Tourists on Ibiza have been warned about the effects of the drug MDPV, which is believed to be behind a number of violent attacks on the party island.
Matilde Fernández, a nurse at a San Antonio Health Centre told Diario de Ibiza of revellers needing to be restrained in their hospital beds and trying to bite police officers while apparently ‘high’ on Methylenedioxypyrovalerone, also known as MDPV or ‘bath salts’.
Bath salts have been attributed by the media to acts of ‘cannibal zombieism’ such as Rudy Eugene’s assault on the homeless Ronald Poppo in Miami in May 2012 where he beat Poppo unconscious and then proceeded to bite off most of his face, but the relationship remains unclear. In Eugene’s case, the medical examiner only found traces of marijuana in his system despite police speculation that ‘bath slats’ were involved.
However, cathinones such as MDPV as well as other drugs that alter dopamine processing are known to cause “excited delirium” in some users, which is characterized by agitation, aggression, acute distress and sudden death, according to a study in the Western Journal of Emergency Medicine.

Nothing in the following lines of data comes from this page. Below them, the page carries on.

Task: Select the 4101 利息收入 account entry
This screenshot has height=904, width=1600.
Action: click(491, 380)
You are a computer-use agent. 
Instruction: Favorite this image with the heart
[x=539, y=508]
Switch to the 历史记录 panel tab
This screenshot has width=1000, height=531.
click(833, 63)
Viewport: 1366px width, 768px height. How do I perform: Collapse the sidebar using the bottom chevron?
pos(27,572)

Partygoers have also warned people about taking the drug for its effects, with one forum commenter complaining:
“It gives a f**king terrible hangover from very little fun this drug is absolutely terrible and should be avoided at all costs”

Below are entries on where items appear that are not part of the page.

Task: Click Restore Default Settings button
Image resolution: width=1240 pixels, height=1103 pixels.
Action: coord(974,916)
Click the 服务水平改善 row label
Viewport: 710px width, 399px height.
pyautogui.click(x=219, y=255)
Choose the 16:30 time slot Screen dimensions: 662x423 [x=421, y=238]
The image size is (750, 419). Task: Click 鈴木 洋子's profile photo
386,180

While orginally developed in the 1960s by a team at Boehringer Ingelheim, the MDVP remained relatively unknown until around 2004 when it first started to appear as a ‘designer drug’ and ‘legal high’ alternative to ecstasy and cocaine in countries such as the UK.
The drug is a synthetic cathinone from the same family as mephedrone, and related to khat, the organic stimulant found in the Middle East and East Africa, and became illegal as a Class B drug in April 2010.